DATA FOR REVIEW →
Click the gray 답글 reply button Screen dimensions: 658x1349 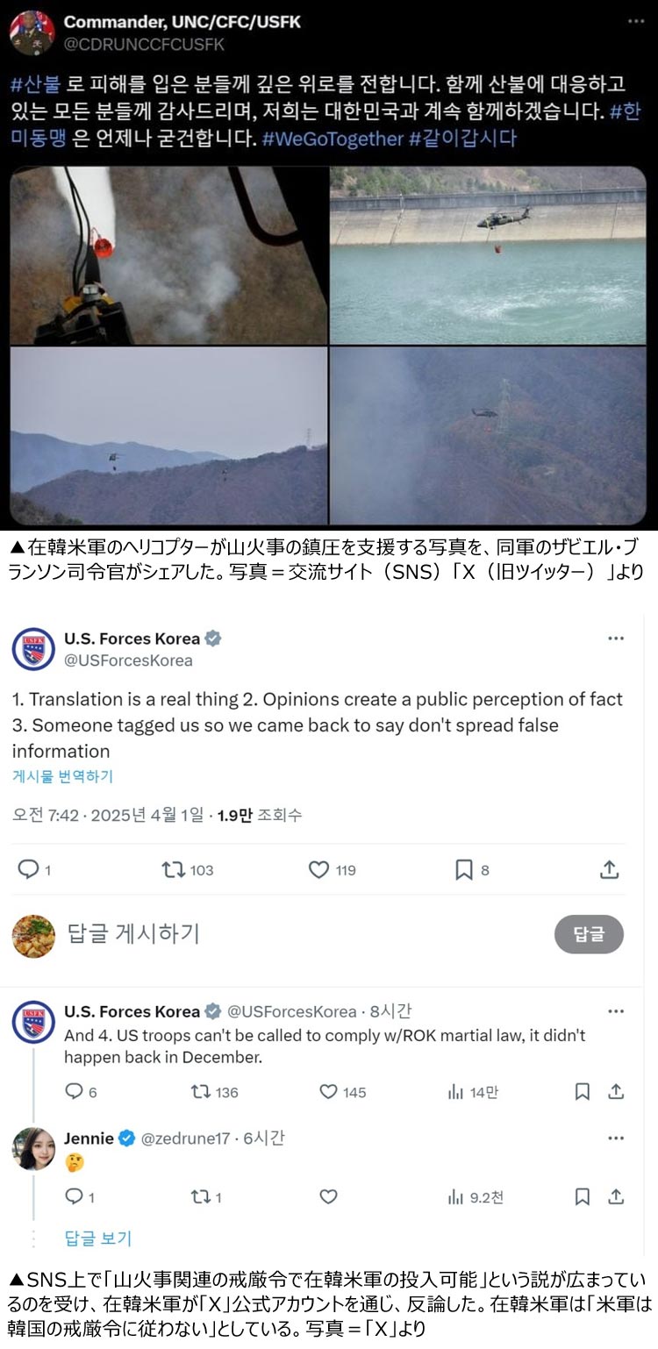click(x=589, y=934)
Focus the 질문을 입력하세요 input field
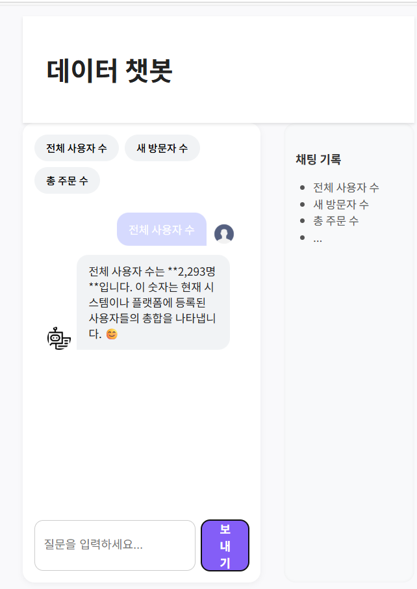Viewport: 417px width, 589px height. pos(115,545)
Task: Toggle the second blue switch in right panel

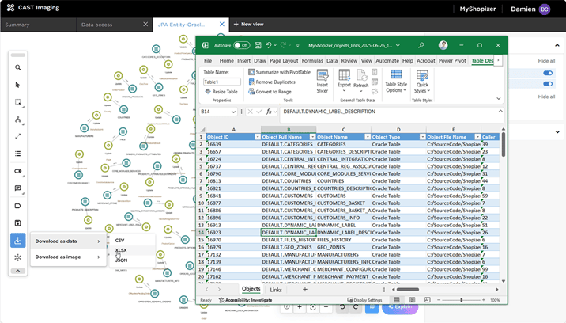Action: [x=548, y=84]
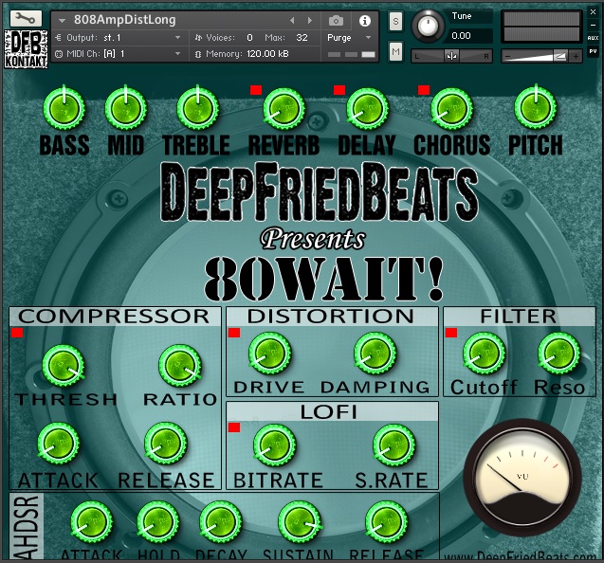Solo the instrument with S button
This screenshot has width=604, height=563.
[x=395, y=21]
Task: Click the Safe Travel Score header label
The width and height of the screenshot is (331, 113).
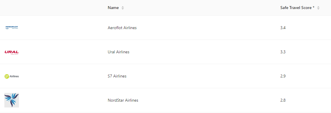Action: (x=297, y=8)
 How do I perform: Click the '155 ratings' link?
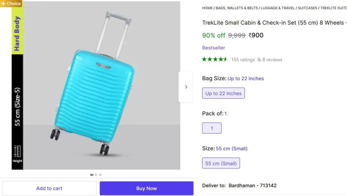pos(243,60)
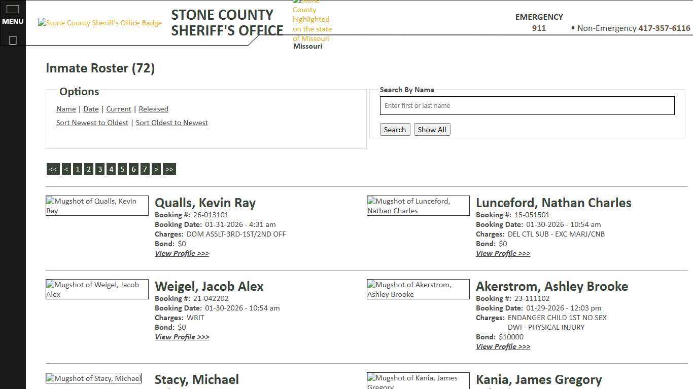
Task: Filter the roster by Released inmates
Action: point(153,108)
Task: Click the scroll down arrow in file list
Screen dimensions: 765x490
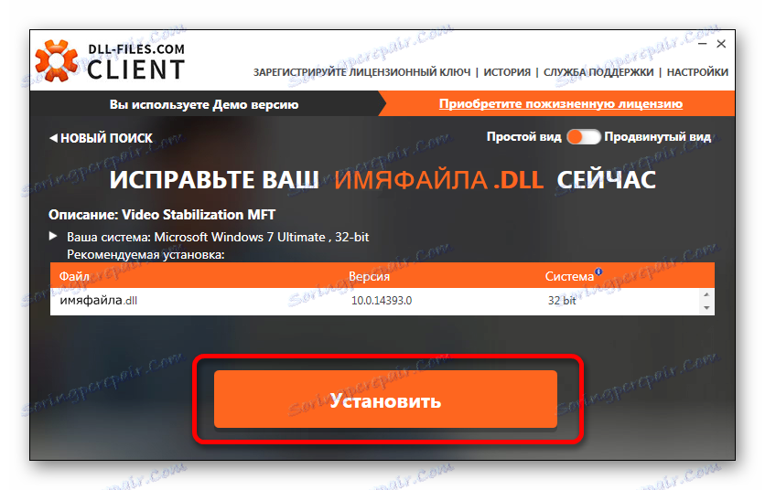Action: click(706, 308)
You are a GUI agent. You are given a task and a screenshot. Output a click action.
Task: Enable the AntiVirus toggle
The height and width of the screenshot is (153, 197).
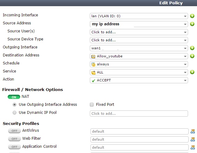tap(14, 131)

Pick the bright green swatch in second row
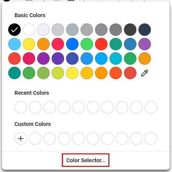click(87, 44)
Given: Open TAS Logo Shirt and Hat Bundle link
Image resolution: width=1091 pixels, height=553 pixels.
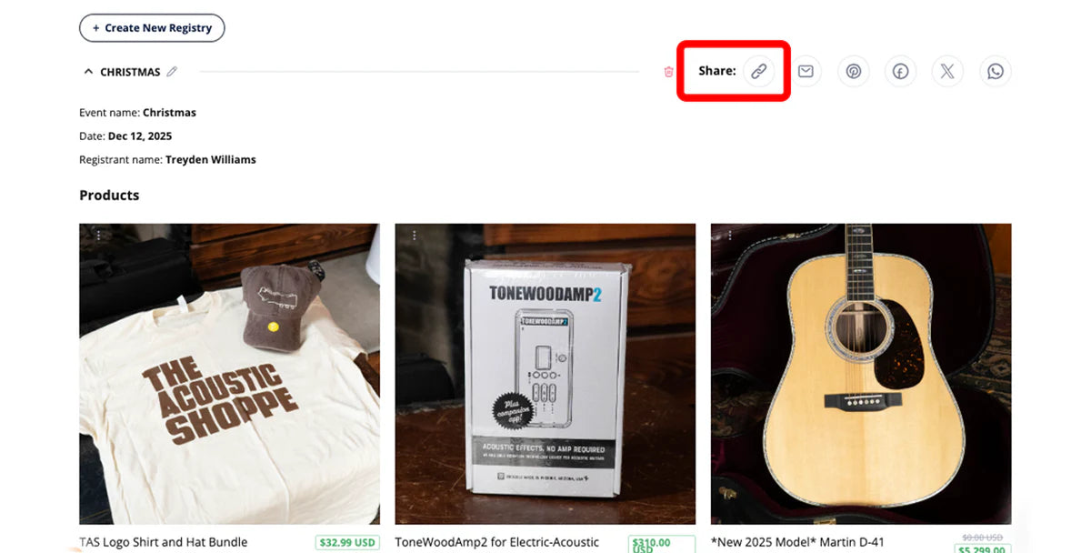Looking at the screenshot, I should [x=164, y=542].
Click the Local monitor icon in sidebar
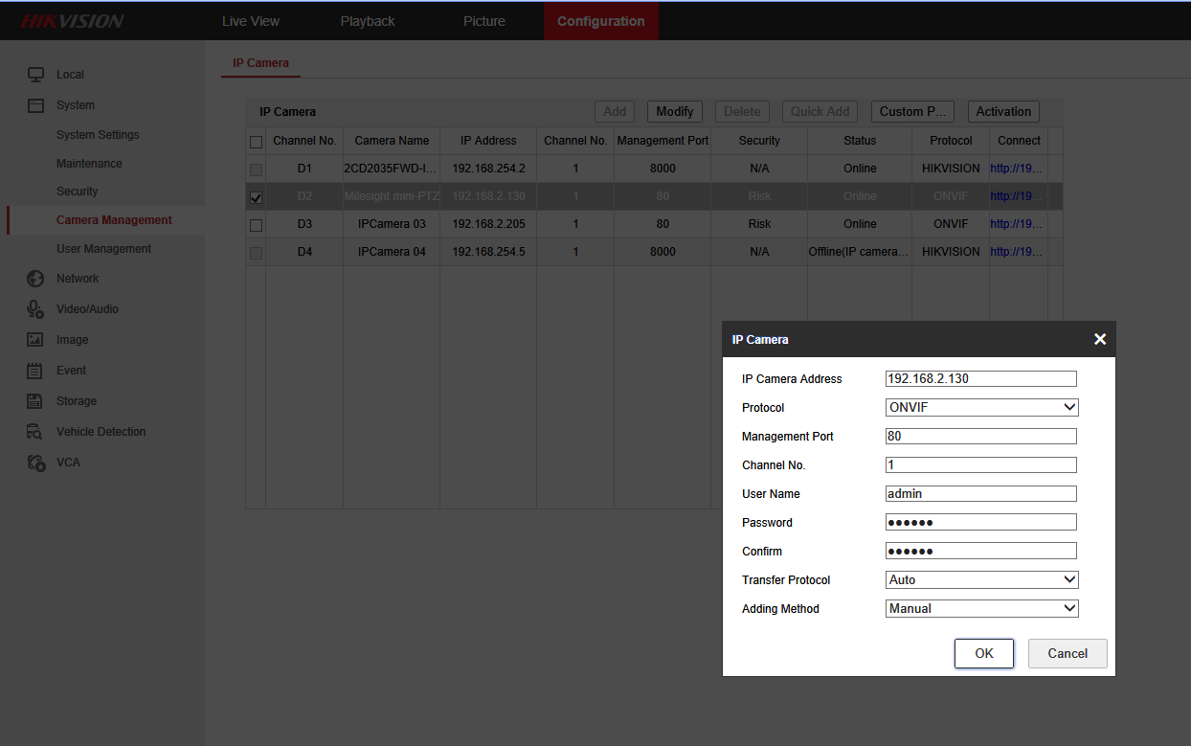The image size is (1191, 746). click(x=35, y=75)
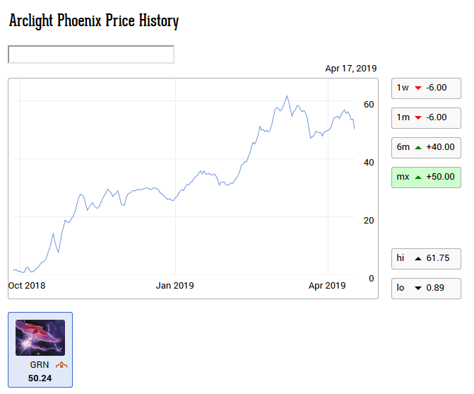Select the highlighted mx range option
The height and width of the screenshot is (394, 474).
pos(426,177)
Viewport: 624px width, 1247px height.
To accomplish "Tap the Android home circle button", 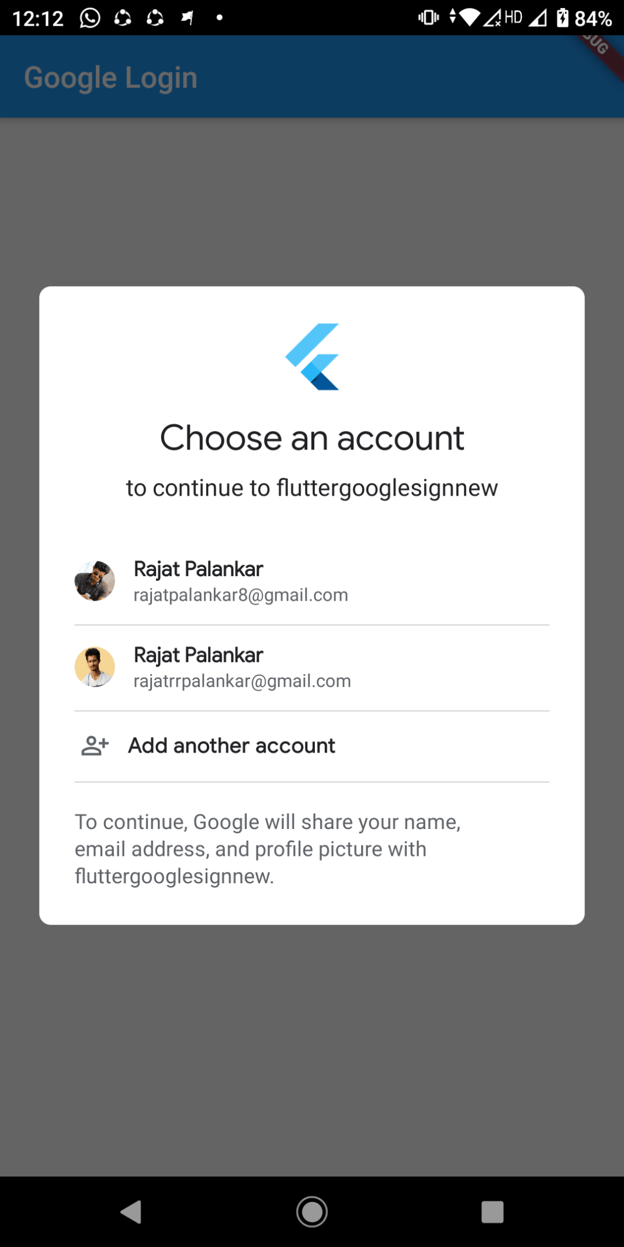I will coord(312,1212).
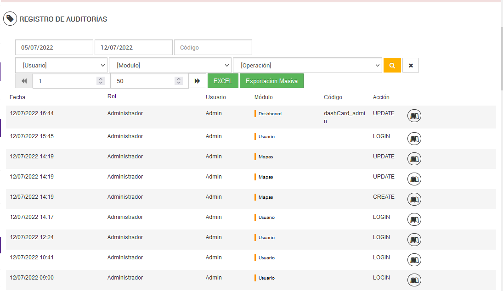Click the start date field 05/07/2022

54,47
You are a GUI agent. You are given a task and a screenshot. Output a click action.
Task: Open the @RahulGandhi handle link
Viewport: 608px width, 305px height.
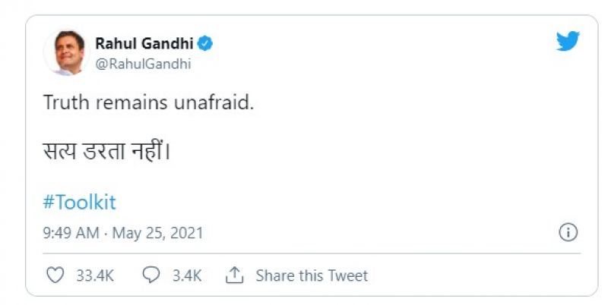143,64
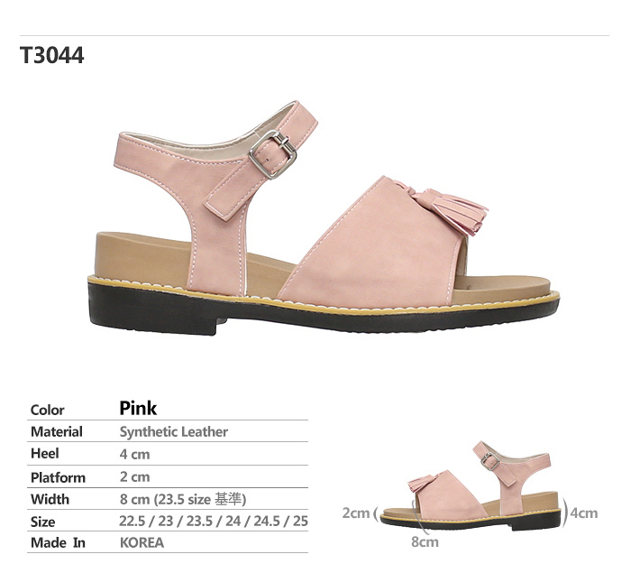Click the 4cm heel measurement label
Screen dimensions: 631x582
tap(584, 513)
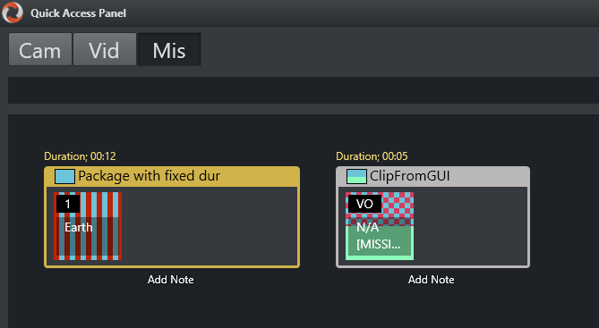Select the ClipFromGUI header bar
The width and height of the screenshot is (599, 328).
(x=432, y=177)
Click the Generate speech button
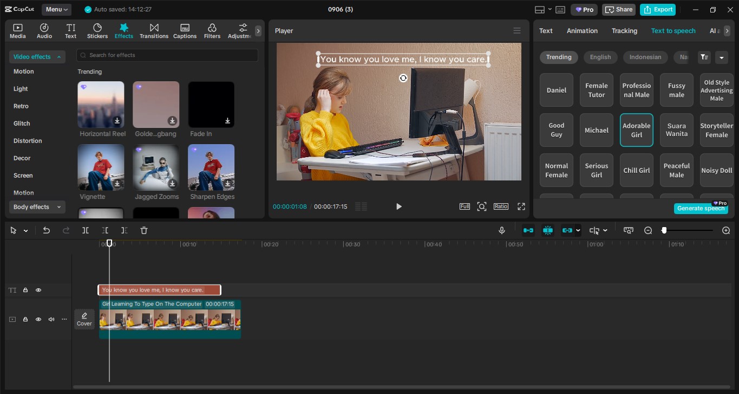 pyautogui.click(x=701, y=208)
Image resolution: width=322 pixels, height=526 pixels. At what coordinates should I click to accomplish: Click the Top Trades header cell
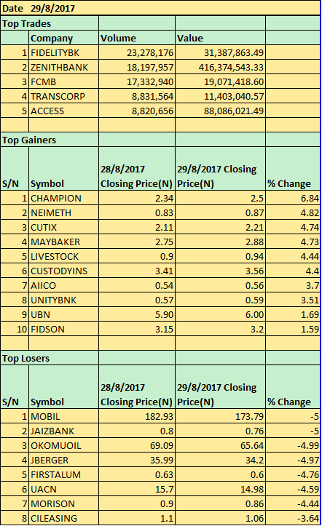50,23
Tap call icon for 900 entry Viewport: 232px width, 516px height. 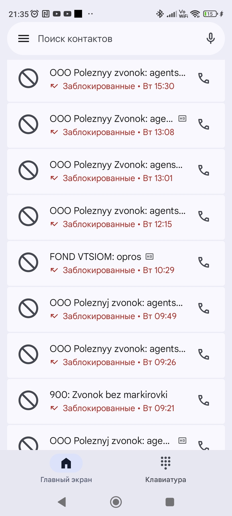[x=203, y=401]
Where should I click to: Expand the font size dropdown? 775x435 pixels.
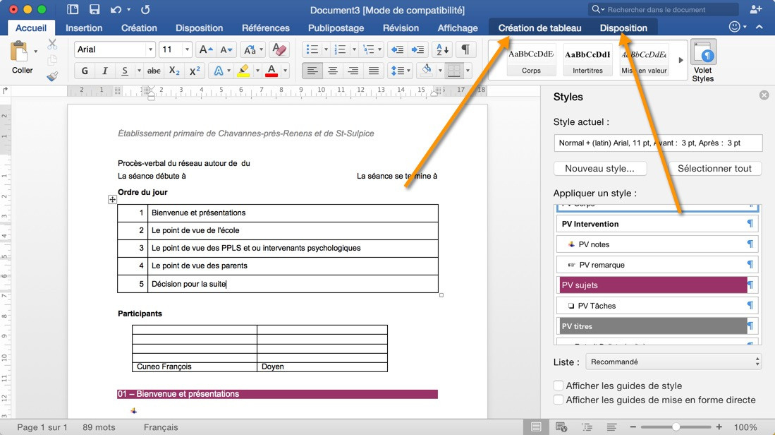click(x=187, y=49)
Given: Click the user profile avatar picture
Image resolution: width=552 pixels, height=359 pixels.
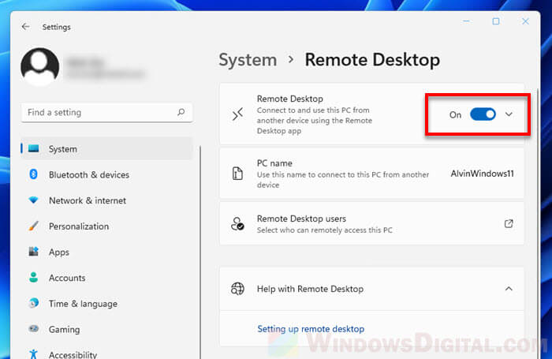Looking at the screenshot, I should pos(39,67).
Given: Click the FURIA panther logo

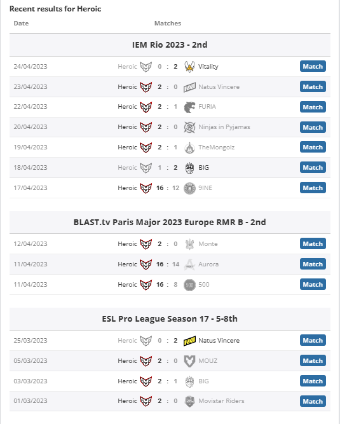Looking at the screenshot, I should (189, 107).
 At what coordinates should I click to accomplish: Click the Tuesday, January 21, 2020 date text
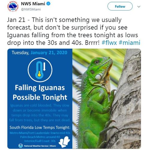tap(39, 53)
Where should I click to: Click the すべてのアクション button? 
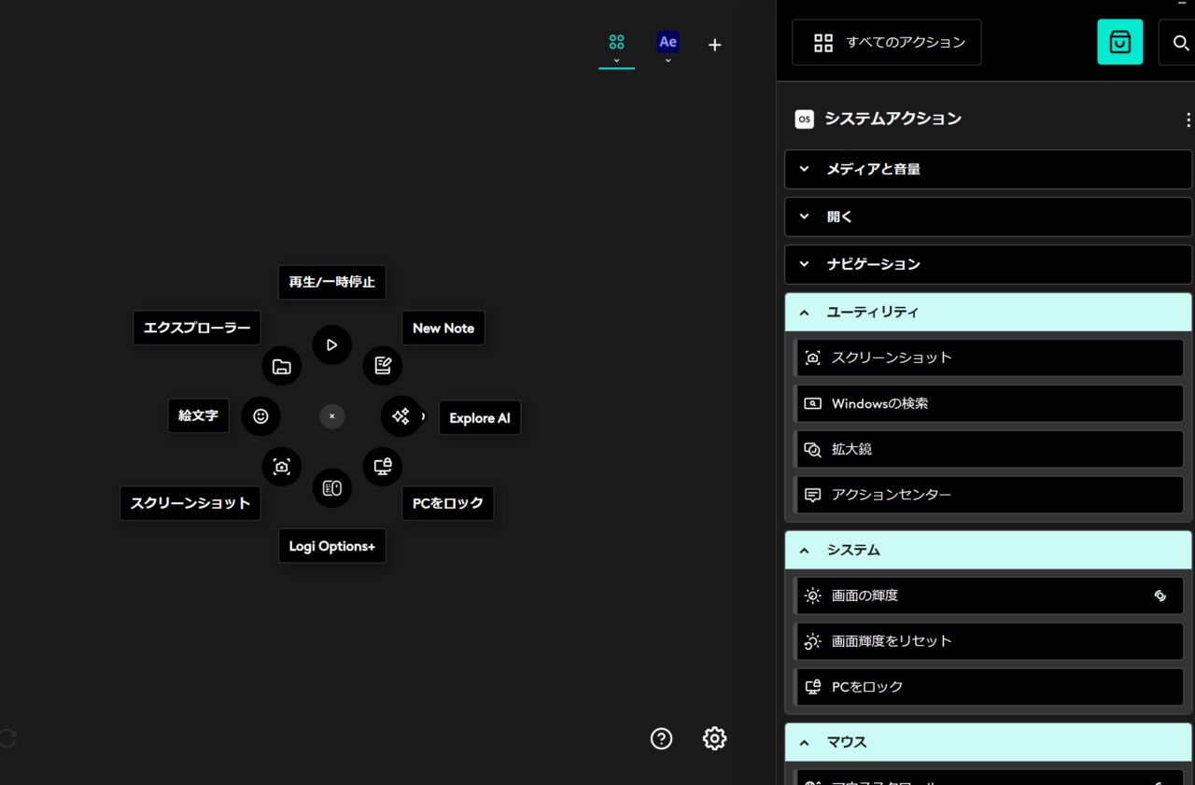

EXERCISE INSTRUCTIONS → Report back each line in the material above that contains the string "Open".

RESULT FOR THIS EXERCISE →
Given: Open TAS Logo Shirt and Hat Bundle link
Task: Open the @RahulGandhi handle link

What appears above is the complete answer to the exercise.